Leasehold: still a life sentence?

Despite legislative progress, leaseholders remain trapped by rising costs, complex rules, and an uncertain market. Based on evidence from Propertymark members and leaseholders, this report sets out why we continue to campaign for reform to go further and faster.

Slow progress has been made

Propertymark’s 2018 Leasehold: A Life Sentence? research helped bring the scale of the leasehold problem to public and political attention. Since then, there has been some progress, including the ban on ground rent for most new long residential leases from 30 June 2022, changes to enfranchisement rights, improvements to Right to Manage, and the UK Government’s stated aim to move towards commonhold.

The UK Government plans to replace leasehold with commonhold, but the transition will take time. While leasehold reform is needed, relying solely on commonhold could leave thousands of existing leaseholders without meaningful change for decades.

Our evidence highlights the need to support current leaseholders during the transition.

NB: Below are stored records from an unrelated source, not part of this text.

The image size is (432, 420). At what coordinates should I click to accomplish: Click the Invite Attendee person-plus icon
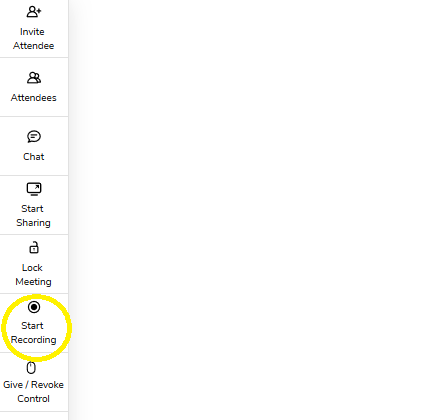(x=34, y=12)
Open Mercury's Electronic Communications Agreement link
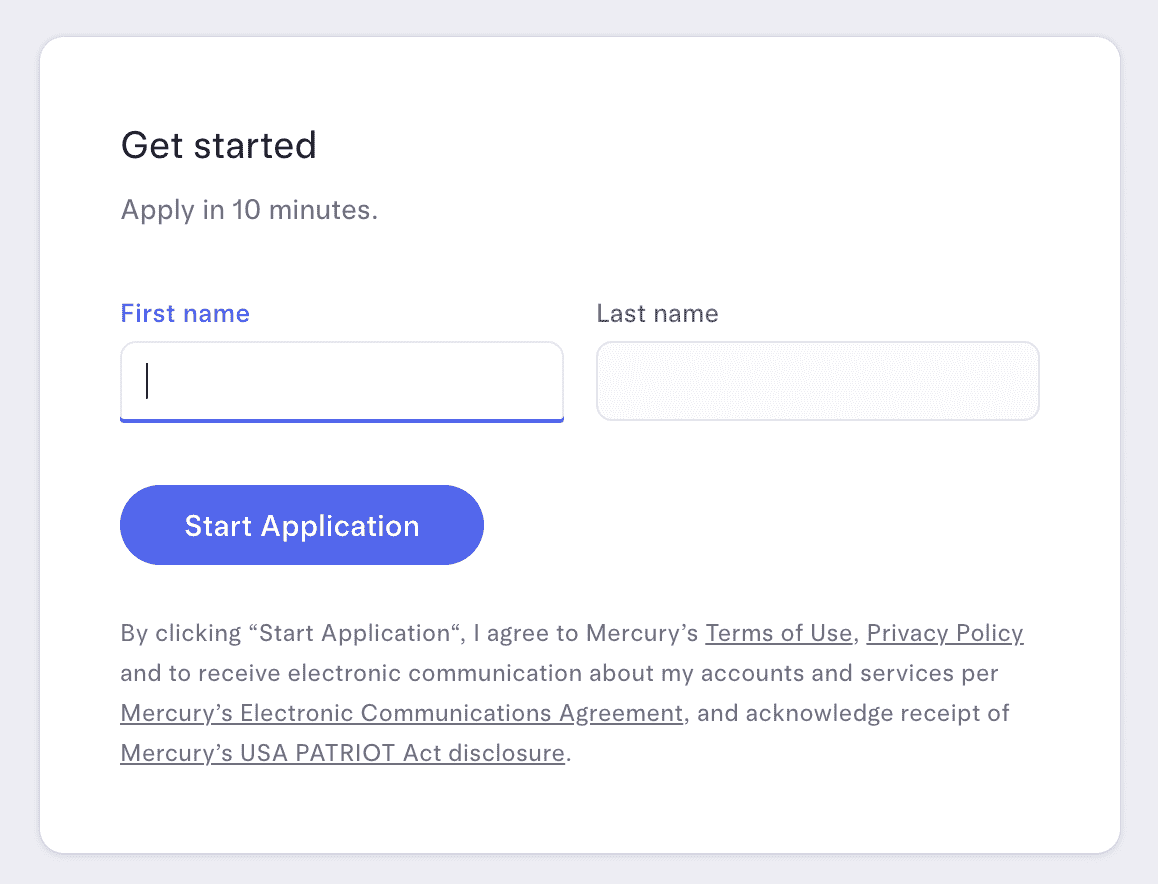This screenshot has width=1158, height=884. 401,713
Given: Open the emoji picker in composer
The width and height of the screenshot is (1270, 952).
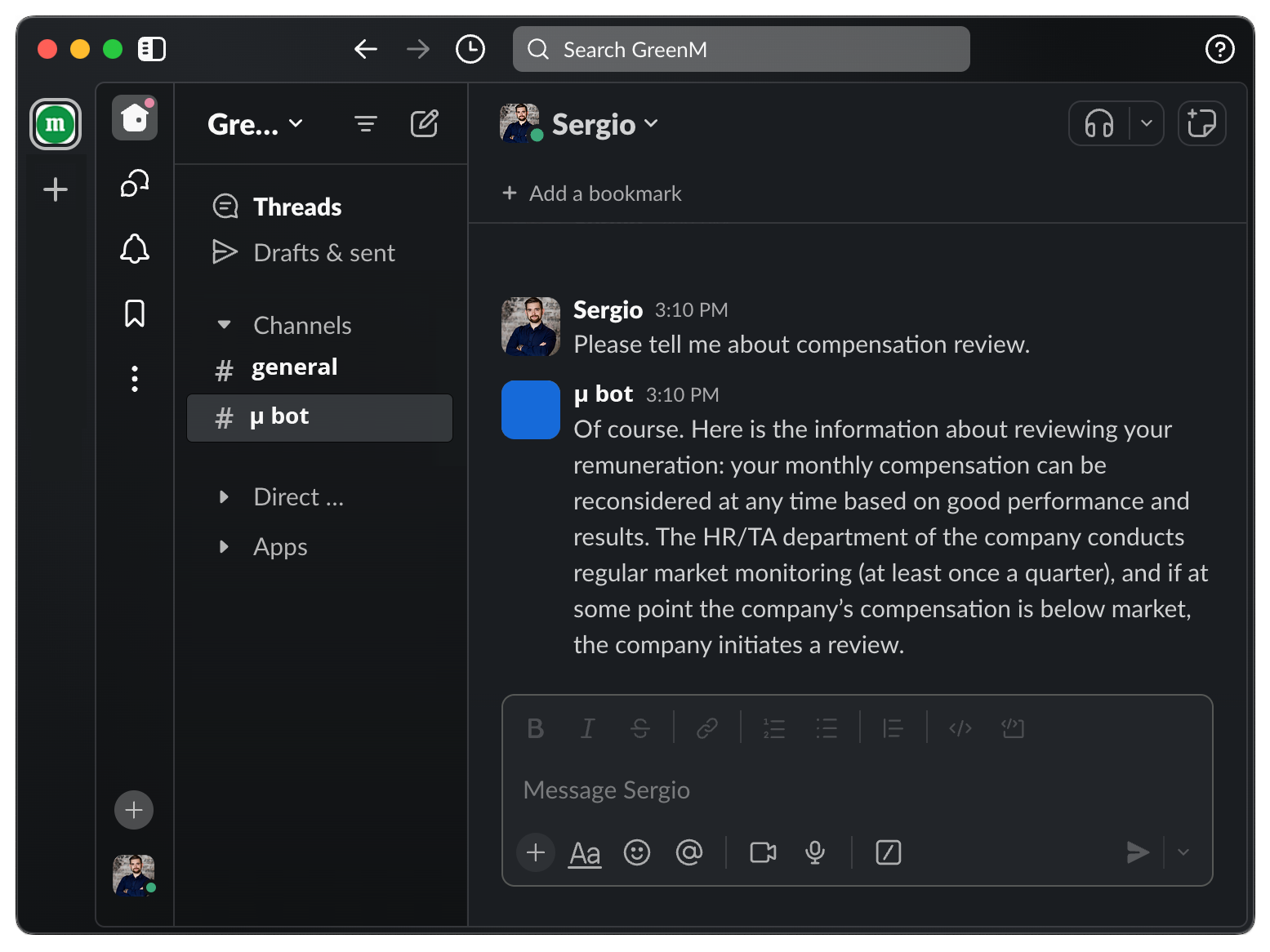Looking at the screenshot, I should tap(636, 852).
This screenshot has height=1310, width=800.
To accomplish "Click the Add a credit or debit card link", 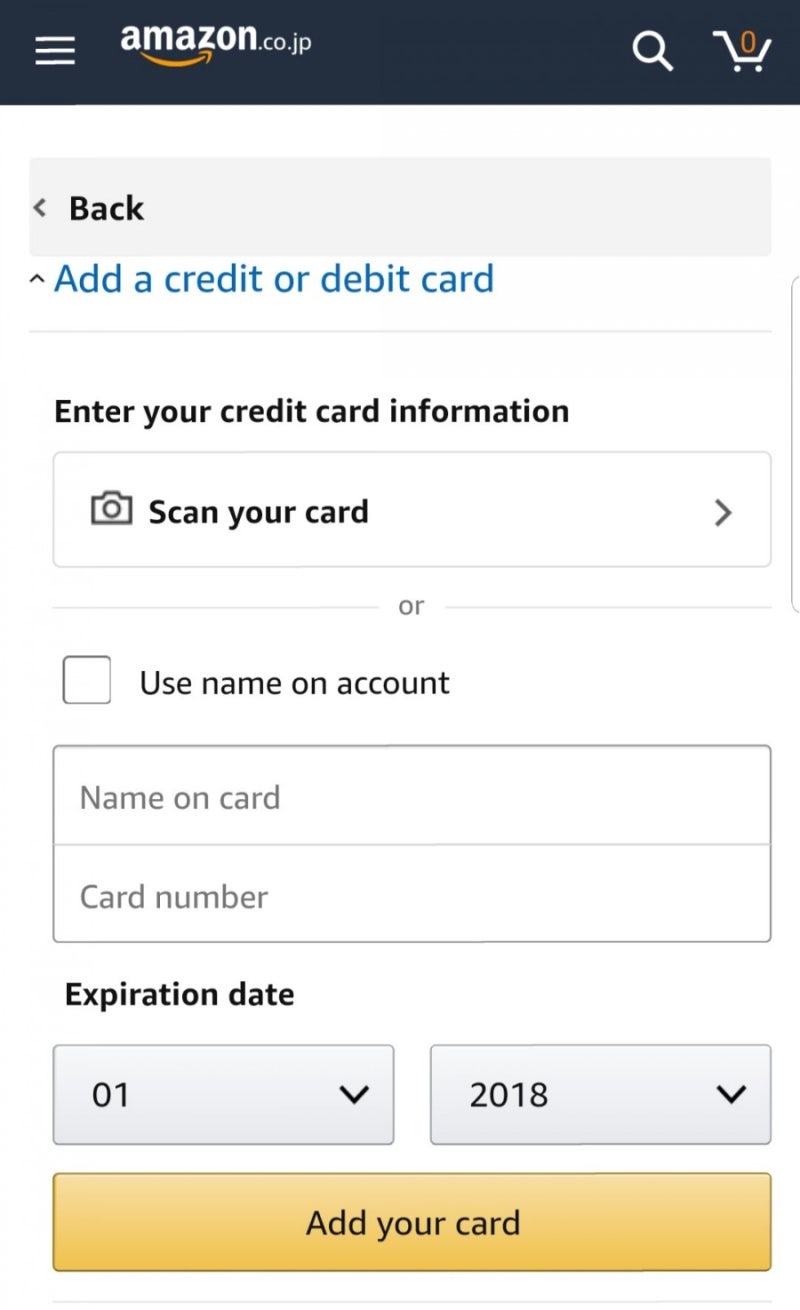I will 274,279.
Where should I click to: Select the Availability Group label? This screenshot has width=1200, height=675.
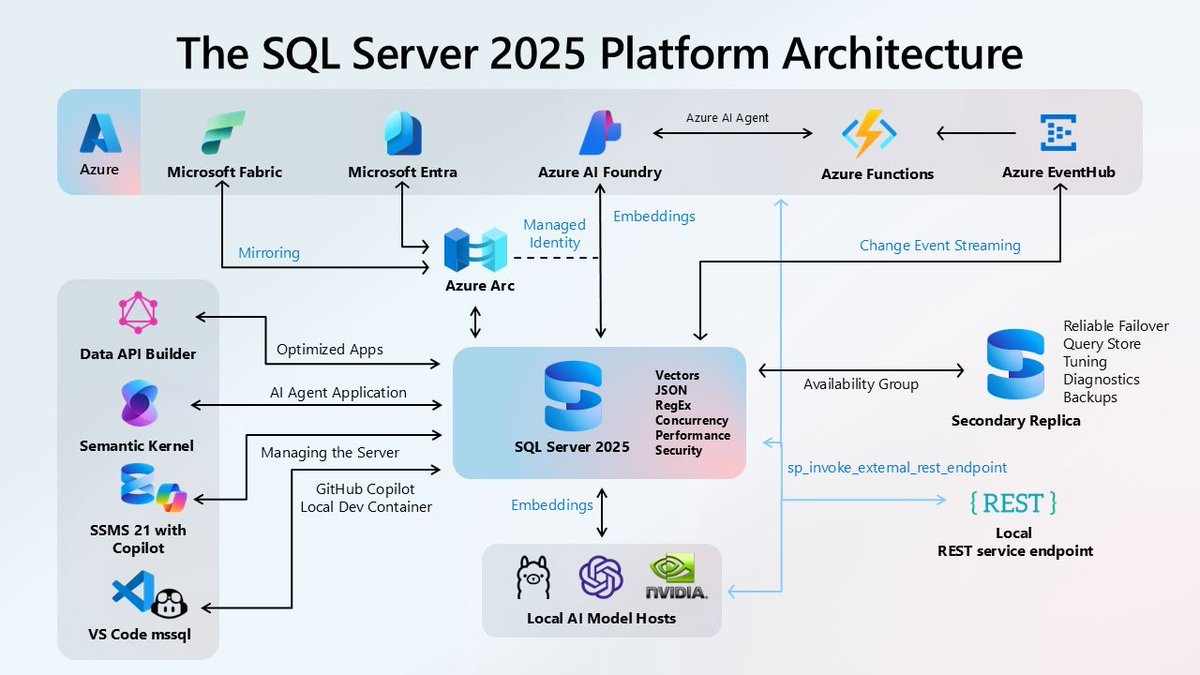pyautogui.click(x=860, y=383)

However, it remains essential that reforms deliver meaningful and measurable change, creating a system that is fit for future generations.

Nathan Emerson
Nathan Emerson CEO | Propertymark

Rising service charges are the biggest barrier to sales

Of the leaseholders surveyed who paid a service charge, 86% had seen an increase in the past 24 months, and more than one in four reported an increase of more than 60%. This makes it unsurprising that nearly two-thirds said the service charge had a large impact on their ability to sell their property.

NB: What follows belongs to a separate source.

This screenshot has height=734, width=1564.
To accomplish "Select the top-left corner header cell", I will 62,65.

A lack of transparency is also common: most respondents said they never received an explanation for the higher service charge and did not believe the increase accurately reflected the rise in costs, but that it was difficult or very difficult to challenge unfair charges.

Transparent, justified, and properly explained costs are essential. Propertymark members who provide management services have told us that where costs are clear and used to improve buildings, leaseholders are much more likely to accept the need to maintain communal areas.

Building under blue sky during daytime
29 Jun 2026
Leasehold concerns widen gap between house and flat prices

Ground rent remains a live problem

The Leasehold Reform (Ground Rent) Act 2022 removed ground rent for most new long residential leases, but millions of existing leaseholders are still affected. 53% of leaseholders said ground rent had a large impact on their ability to sell. Mortgage lenders are also cautious where ground rents rise at regular intervals or where the lease does not clearly set out costs.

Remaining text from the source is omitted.